Re: A proof of G in F

Post by Skepdick »

PeteOlcott wrote: Mon Mar 27, 2023 4:09 pm The scope of this post is ∃G ∈ F (G ↔ ¬(F ⊢ G))
There exists a G in F such that G is logically equivalent to its own
unprovability in F.

The idea here is to examine the philosophical foundation of the
mathematical notion of incompleteness making sure that it is coherent.

A proof of G in F that proves that G cannot be proved in F is simply
self-contradictory, thus no such G exists in F.

The conventional definition of incompleteness:
Incomplete(T) ↔ ∃φ ((T ⊬ φ) ∧ (T ⊬ ¬φ))

Thus proving that when the above G is neither provable nor refutable
in F it is because G is self-contradictory in F thus not because F is incomplete.
Did comp.theory get tired of your bullshit?

Here's the decision problem all over again. Only one of these expressions is true:

1. ∃G ∈ F (G ↔ ¬(F ⊢ G))
2. ¬∃G ∈ F (G ↔ ¬(F ⊢ G))

Give me the decision procedure for the above.
PeteOlcott
Posts: 1514
Joined: Mon Jul 25, 2016 6:55 pm

Re: A proof of G in F

Post by PeteOlcott »

Skepdick wrote: Mon Mar 27, 2023 4:22 pm Here's the decision problem all over again. Only one of these expressions is true:

1. ∃G ∈ F (G ↔ ¬(F ⊢ G))
2. ¬∃G ∈ F (G ↔ ¬(F ⊢ G))

Give me the decision procedure for the above.
If there exists a proof of G in F that G is unprovable in F then this forms a contradiction and proves that there is no such G in F.

If a barber claims that he shaves all those that do not shave themselves then ZFC knows that this barber must be lying because he is saying that he both shaves himself and never shaves himself.
Skepdick
Posts: 14364
Joined: Fri Jun 14, 2019 11:16 am

Re: A proof of G in F

Post by Skepdick »

PeteOlcott wrote: Mon Mar 27, 2023 5:32 pm
Skepdick wrote: Mon Mar 27, 2023 4:22 pm Here's the decision problem all over again. Only one of these expressions is true:

1. ∃G ∈ F (G ↔ ¬(F ⊢ G))

> [Data provided]
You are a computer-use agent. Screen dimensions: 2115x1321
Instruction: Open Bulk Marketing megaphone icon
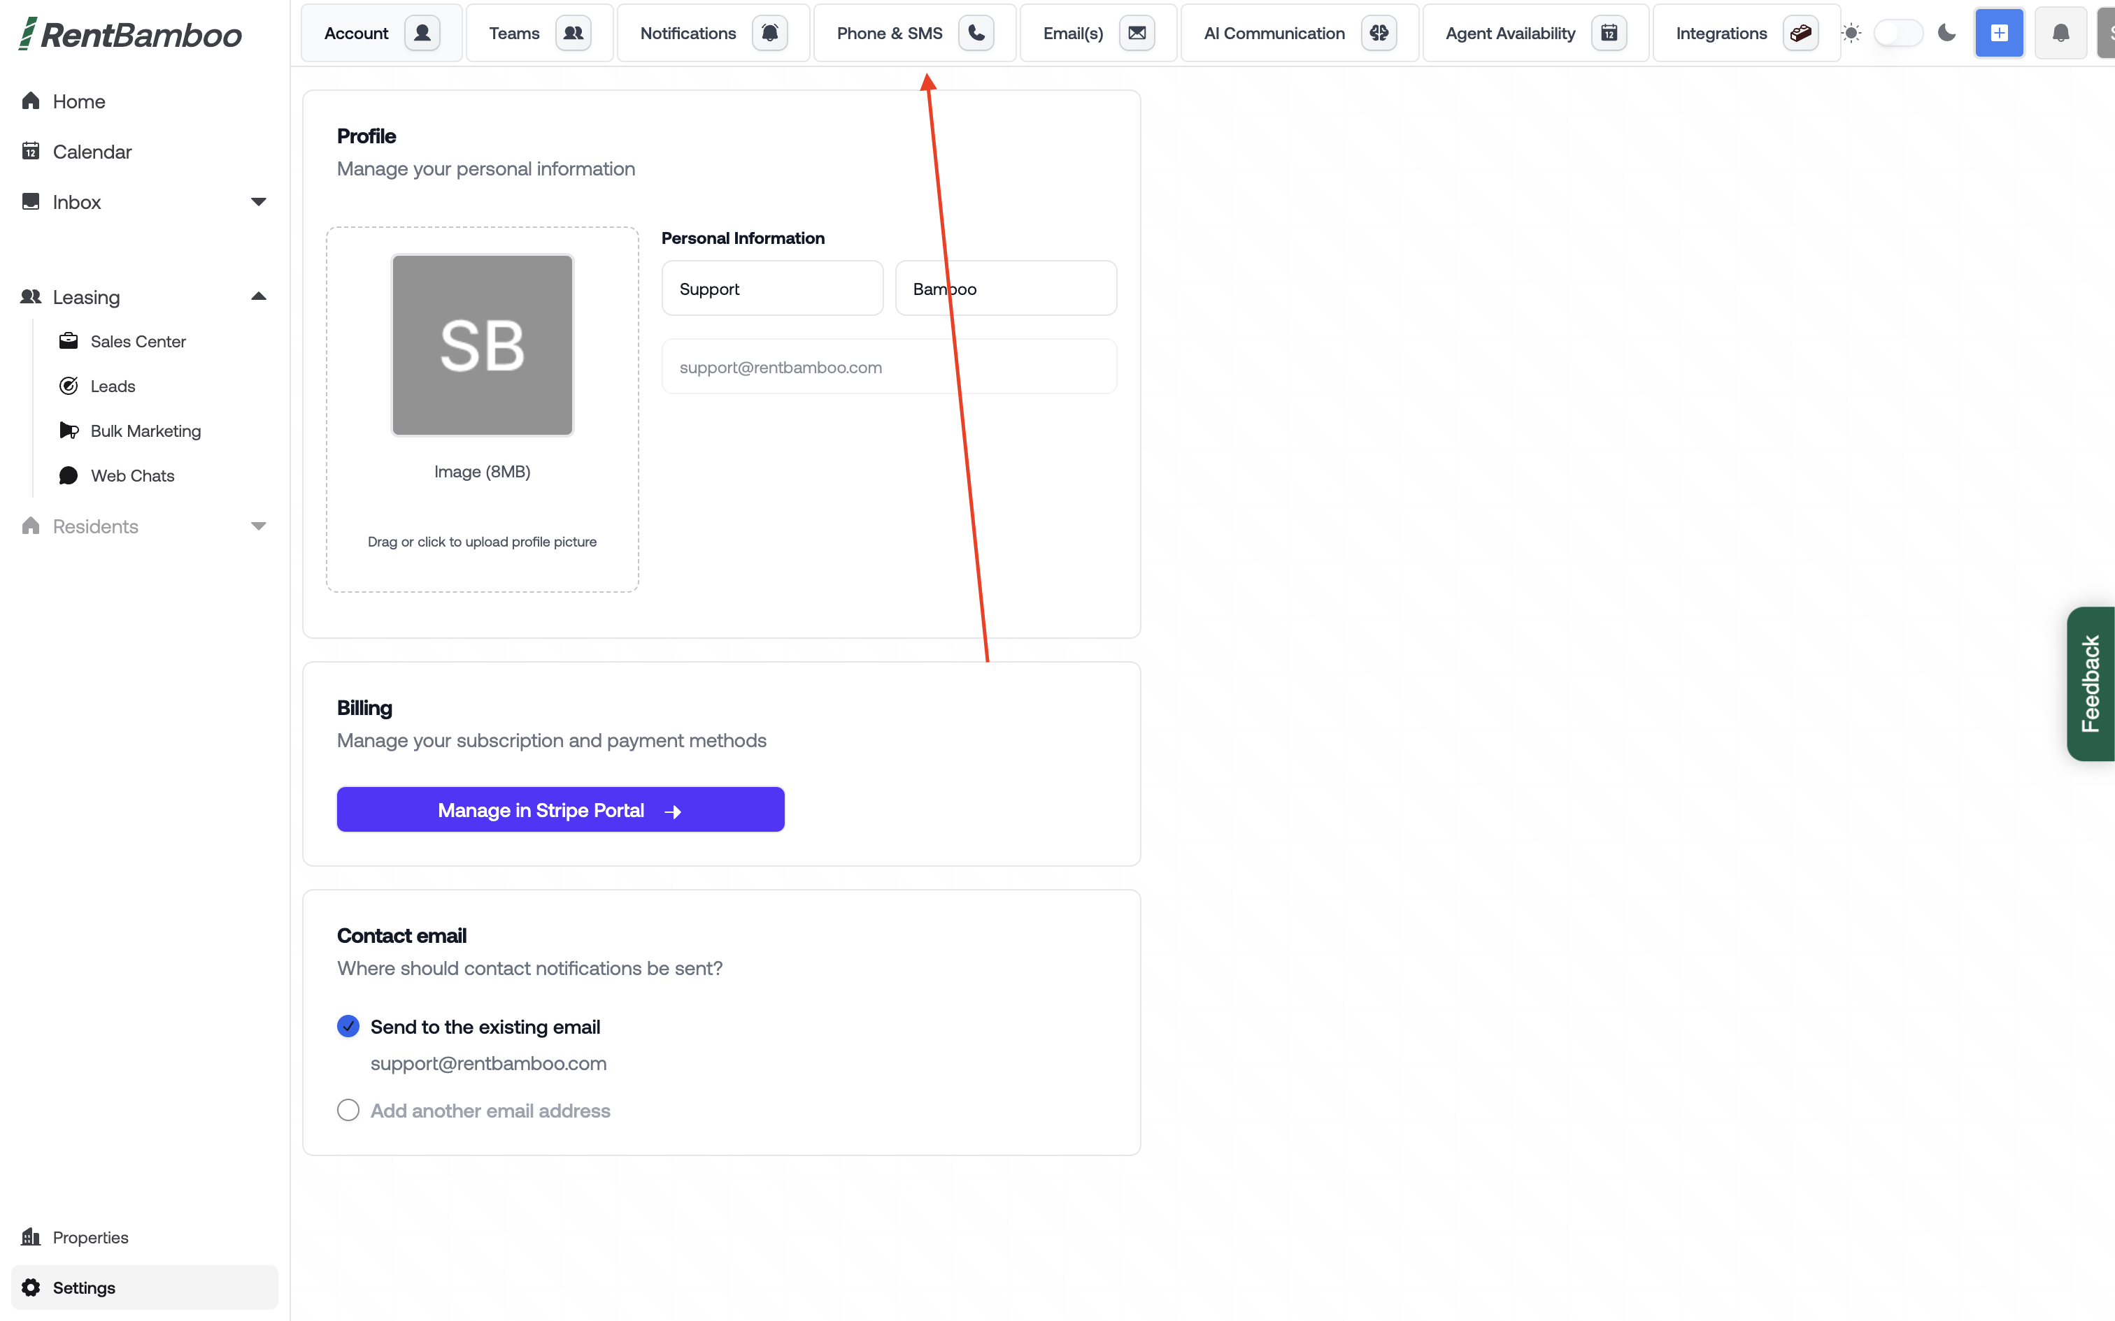click(x=68, y=430)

> [Directions]
1. According to the forum thread on a proof of G in F, why is G neither provable nor refutable in F?
2. Pick up the forum thread on a proof of G in F after its last line and keep it going.

> [Answers per task]
1. Because G is self-contradictory in F, not because F is incomplete.

2.
2. ¬∃G ∈ F (G ↔ ¬(F ⊢ G))

Give me the decision procedure for the above.
If there exists a proof of G in F that G is unprovable in F then this forms a contradiction and proves that there is no such G in F.
Sure. So you've proven G ⊢ ¬G

That's called proof of negation and it's a valid proof in Intuitionistic logic.
It's different to proof by contradiction which is ¬G ⊢G. Which is not generally valid in Intuitionistic logic.

Which logic are you using? Classical or intuitionistic?

https://math.andrej.com/2010/03/29/proo ... radiction/
PeteOlcott
Posts: 1514
Joined: Mon Jul 25, 2016 6:55 pm

Re: A proof of G in F

Post by PeteOlcott »

Skepdick wrote: Mon Mar 27, 2023 6:22 pm
PeteOlcott wrote: Mon Mar 27, 2023 5:32 pm
Skepdick wrote: Mon Mar 27, 2023 4:22 pm Here's the decision problem all over again. Only one of these expressions is true:

1. ∃G ∈ F (G ↔ ¬(F ⊢ G))
2. ¬∃G ∈ F (G ↔ ¬(F ⊢ G))

Give me the decision procedure for the above.
If there exists a proof of G in F that G is unprovable in F then this forms a contradiction and proves that there is no such G in F.
Sure. So you've proven G ⊢ ¬G

That's called proof of negation and it's a valid proof in Intuitionistic logic.
It's different to proof by contradiction which is ¬G ⊢G. Which is not generally valid in Intuitionistic logic.

Which logic are you using? Classical or intuitionistic?

https://math.andrej.com/2010/03/29/proo ... radiction/
I define my own system of correct reasoning:
(by extending the notion of a syllogism)

Semantic Necessity operator: ⊨□
(a) Some expressions of language L are stipulated to have the semantic
property of Boolean true.

(b) Some expressions of language L are a semantically necessary consequence of others.

T is a subset of (a)
True(L,X) means X ∈ (a) or T ⊨□ X
False(L,X) means T ⊨□ ~X

This abolishes Tarski Undefinability and Gödel Incompleteness.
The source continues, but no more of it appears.